─── INFORMATION PROVIDED ───
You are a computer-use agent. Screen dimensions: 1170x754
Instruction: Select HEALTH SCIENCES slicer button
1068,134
───
─── INFORMATION PROVIDED ───
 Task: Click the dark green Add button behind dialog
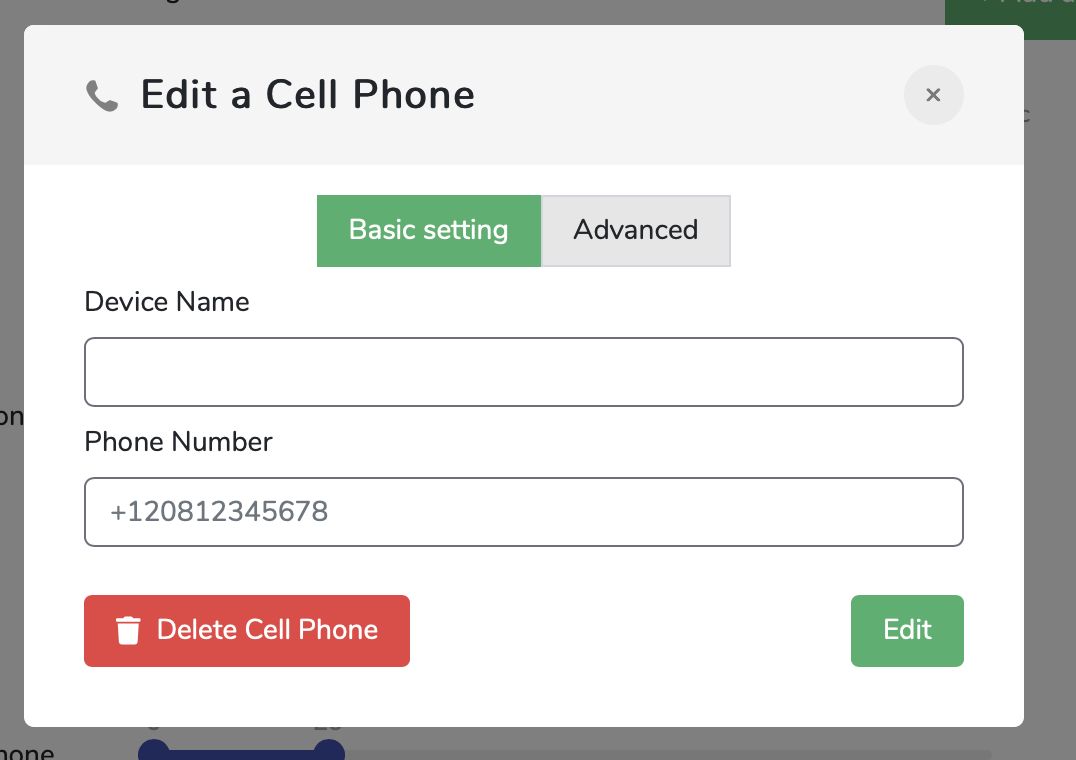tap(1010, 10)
───
─── INFORMATION PROVIDED ───
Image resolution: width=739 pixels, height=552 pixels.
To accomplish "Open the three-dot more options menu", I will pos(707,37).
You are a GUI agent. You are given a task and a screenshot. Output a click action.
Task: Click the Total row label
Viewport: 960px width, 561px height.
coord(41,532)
───
PROBLEM DETAILS: Copy out all lines of the material containing the word "agent".

TASK ANSWER:
You are a computer-use agent. Screen dimensions: 1170x754
You are a GUI agent. You are given a task and a screenshot. Output a click action.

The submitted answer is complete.